每次他差人放在妝奩裡名貴首飾,她總是挑挑揀揀,拿走最值錢又最不落俗的那一個。繁式的衣裳,也能一層一層,系得規規整整。就連打結的系法,也是富家小姐才會的盤運結。

她如同一隻被野放的金絲雀,靈動又不失雅緻。

像現在這般酣爽進食的樣子,倒是極為罕見的顯出些不同尋常的可愛。

這丫頭,她也喜歡吃甜食?

原是同道中人啊,顧扶威嘴角斜向上,目光溫柔。

隨著盤中糕點一塊一塊的減少,雀枝都要氣炸了,羅扇的扇得有一下沒一下的。

「可好吃?」顧扶威問。

「好吃,這輩子沒吃過這麼好的糕點。

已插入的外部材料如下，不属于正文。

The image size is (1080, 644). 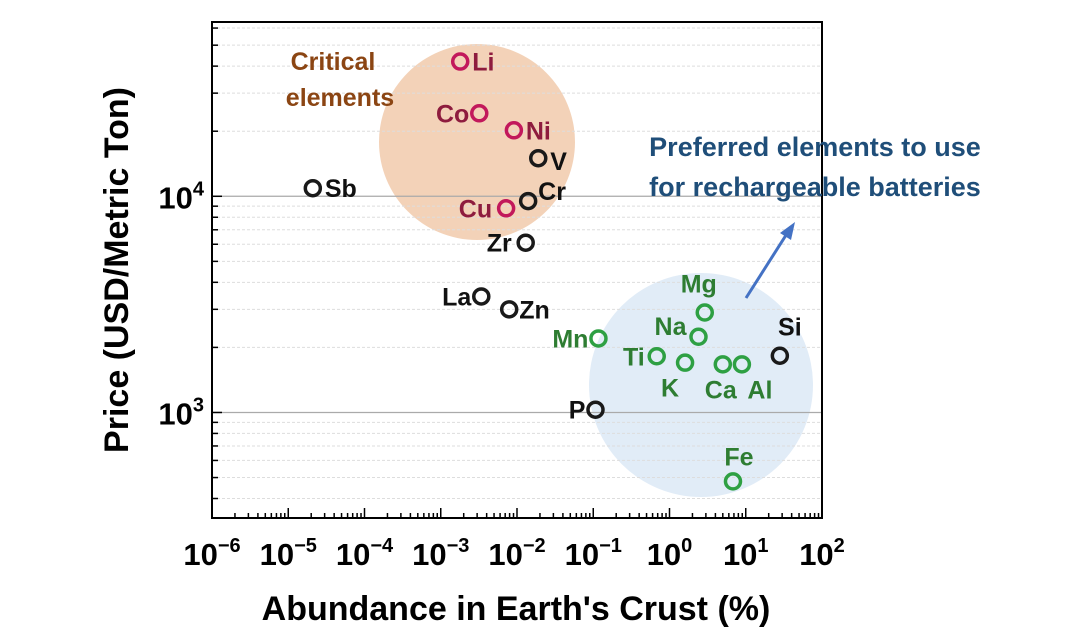 What do you see at coordinates (705, 312) in the screenshot?
I see `point-mg` at bounding box center [705, 312].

」

這窮酸鄉下貨,怪不得她自己人都瞧不起她!

雀枝心裏如是想,可面上還是微笑著,語氣平和:「天下糕點出南華,南華精藝在明山,離小姐,這可是南華明山山莊最有名的李字型大小手藝,味道自然不用說。」

顧扶威不知雀枝傾慕他,自然聽不出這話中不妥之處。

然,離盞卻能輕而易舉從字裏行間察覺她的阿諛之意。她這是瞧不起自己,說自己是土包子呢。

哼,莫說人無貴賤,不該分成三六九等,就算要分,她前世也是黎府的嫡女千金,論見識,比她高上不知多少倍。

區區一奴才,也不知有什麼底氣去低看別人。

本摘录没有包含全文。